A review by visorforavisor
Different, Not Less: A Neurodivergent's Guide to Embracing Your True Self and Finding Your Happily Ever After by Chloé Hayden

emotional funny hopeful informative inspiring reflective medium-paced

5.0

I don’t know if I’ve ever read anything else that touched me so wonderfully. I read the whole thing within the space of twenty four hours (the first time in a while that I’ve read a book that quickly). It made me feel less insane.

So many things that I’d thought were just me being dramatic, so many things I’d thought everyone dealt with, so many things I’d thought I’d always be alone in: all of these, explained in such beautiful and precise terms that I can’t count the number of times I cried while reading Different, Not Less.

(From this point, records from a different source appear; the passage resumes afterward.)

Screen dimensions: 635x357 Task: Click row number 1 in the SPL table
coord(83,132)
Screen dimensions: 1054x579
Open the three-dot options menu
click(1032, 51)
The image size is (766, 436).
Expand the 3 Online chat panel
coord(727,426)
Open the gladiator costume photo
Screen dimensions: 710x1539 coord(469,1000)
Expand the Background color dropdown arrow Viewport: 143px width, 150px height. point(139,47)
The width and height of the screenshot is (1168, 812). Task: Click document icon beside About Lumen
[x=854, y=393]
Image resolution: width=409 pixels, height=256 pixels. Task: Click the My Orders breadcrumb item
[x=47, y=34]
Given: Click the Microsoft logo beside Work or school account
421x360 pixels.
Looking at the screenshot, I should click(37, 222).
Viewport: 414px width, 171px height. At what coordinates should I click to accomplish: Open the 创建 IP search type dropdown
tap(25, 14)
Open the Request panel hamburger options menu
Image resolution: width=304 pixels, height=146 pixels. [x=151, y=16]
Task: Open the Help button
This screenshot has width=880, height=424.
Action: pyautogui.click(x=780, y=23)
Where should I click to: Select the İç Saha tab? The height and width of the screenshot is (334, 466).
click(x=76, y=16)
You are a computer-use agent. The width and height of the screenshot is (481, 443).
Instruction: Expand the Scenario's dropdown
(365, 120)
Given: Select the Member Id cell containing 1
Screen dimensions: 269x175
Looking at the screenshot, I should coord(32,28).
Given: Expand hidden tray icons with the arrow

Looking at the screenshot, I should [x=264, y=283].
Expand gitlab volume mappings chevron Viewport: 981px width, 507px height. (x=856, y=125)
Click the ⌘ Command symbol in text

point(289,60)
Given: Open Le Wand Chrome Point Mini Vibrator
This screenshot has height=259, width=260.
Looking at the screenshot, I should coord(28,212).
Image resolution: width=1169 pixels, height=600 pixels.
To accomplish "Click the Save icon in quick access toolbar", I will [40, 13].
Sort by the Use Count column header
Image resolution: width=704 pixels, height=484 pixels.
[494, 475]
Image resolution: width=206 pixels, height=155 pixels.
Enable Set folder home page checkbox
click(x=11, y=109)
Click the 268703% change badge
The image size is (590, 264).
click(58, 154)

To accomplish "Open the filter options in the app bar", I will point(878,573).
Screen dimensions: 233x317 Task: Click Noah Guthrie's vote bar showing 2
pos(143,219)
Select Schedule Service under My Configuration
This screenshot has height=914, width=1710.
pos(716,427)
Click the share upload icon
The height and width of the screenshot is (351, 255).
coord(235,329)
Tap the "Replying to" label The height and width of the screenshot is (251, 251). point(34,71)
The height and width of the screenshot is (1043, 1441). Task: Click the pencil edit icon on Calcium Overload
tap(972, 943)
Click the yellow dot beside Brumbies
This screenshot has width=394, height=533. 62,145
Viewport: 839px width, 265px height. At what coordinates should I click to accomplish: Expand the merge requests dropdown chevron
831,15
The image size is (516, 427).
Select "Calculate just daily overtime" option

Chloé Hayden describes meltdowns as feeling, for an autistic person, like watching a horror film when the disc is scratched in such a way that you’re just getting the jumpscare over and over. I’ve never felt understood in my meltdowns before. Not on that level. It’s such a perfect description of what I’ve experienced at least weekly (and at times daily) for my entire life, and it gives me hope. A simple description having such a profound effect seems silly, but that’s what this whole book is. It’s just page after page of Chloé Hayden making autistic (and ADHD) readers realise that we aren’t alone.

It’s more profound than not being alone, though. Knowing, intellectually, that there are other autistic people in the world (and even having autistic friends) did not prepare me for the enormous wave of emotion evoked by the passages in this book that frankly and accurately describe aspects of autism so rarely talked about by the wider media because non-autistic people are able to ignore them.

This is by an autistic person, and for autistic people. Both are revolutionary.

Cannot recommend enough, no matter your neurotype.